De son côté, Mahamadi Ouedraogo, figure associative, souligne les bienfaits écologiques : « Avant, ces zones étaient stériles, recouvertes de terre rouge et de poussière. Aujourd’hui, elles offrent un microclimat agréable et répondent à un besoin criant dans notre pays sahélien ».

Un levier contre la montée des températures urbaines

Des études scientifiques confirment que les arbres et les espaces verts jouent un rôle clé dans la régulation thermique. Planter des végétaux en ville peut réduire la température moyenne de 2°C, tout en abaissant les pics de chaleur de 4°C sous couvert forestier. Une solution naturelle pour lutter contre les canicules qui s’intensifient.

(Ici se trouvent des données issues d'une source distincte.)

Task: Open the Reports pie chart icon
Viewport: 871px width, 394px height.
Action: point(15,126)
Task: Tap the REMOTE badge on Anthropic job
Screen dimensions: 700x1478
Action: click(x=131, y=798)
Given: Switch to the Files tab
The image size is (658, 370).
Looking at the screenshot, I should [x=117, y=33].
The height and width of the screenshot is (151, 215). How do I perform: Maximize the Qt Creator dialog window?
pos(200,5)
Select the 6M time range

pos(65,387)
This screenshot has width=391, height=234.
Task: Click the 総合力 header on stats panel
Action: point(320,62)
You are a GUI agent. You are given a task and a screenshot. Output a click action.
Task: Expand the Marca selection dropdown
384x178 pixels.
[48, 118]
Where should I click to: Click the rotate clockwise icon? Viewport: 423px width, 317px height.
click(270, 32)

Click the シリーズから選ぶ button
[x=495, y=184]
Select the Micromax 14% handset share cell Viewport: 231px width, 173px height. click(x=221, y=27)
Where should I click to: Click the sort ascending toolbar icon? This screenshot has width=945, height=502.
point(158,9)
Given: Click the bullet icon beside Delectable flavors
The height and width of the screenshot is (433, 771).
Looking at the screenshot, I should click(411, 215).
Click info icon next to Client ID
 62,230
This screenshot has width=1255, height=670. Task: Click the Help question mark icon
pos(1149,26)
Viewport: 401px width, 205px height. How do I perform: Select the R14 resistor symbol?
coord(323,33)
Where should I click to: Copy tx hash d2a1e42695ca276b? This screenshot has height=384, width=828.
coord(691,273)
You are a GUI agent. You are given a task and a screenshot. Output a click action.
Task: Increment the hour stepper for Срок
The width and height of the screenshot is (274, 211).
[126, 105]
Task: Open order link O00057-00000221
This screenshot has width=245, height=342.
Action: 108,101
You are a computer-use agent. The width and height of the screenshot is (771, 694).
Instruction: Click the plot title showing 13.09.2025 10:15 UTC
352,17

Des bénéfices qui dépassent l’écologie

Au-delà de leur impact environnemental, ces aménagements renforcent le lien social. Les parcs deviennent des lieux de rencontre, de détente et de cohésion, renforçant ainsi le sentiment d’appartenance des citoyens. « Ce sont des espaces où l’on peut se relaxer, mais aussi promouvoir le tourisme local », explique Sidoine Nakanabo, une visiteuse enthousiaste.

La durabilité, un défi majeur

Cependant, l’efficacité de ces projets repose sur leur entretien à long terme. Planter des arbres est une chose, les préserver en est une autre. Lassané Sawadogo, acteur de la société civile, propose une solution : « Il faudrait instaurer des mécanismes de financement, comme des droits d’accès aux espaces, pour assurer leur maintenance par les municipalités et le ministère de l’Environnement ».

Grâce à cette approche globale, le Burkina Faso démontre qu’une ville moderne ne se limite pas aux infrastructures, mais intègre aussi la nature, l’ombre et des lieux de respiration pour ses habitants.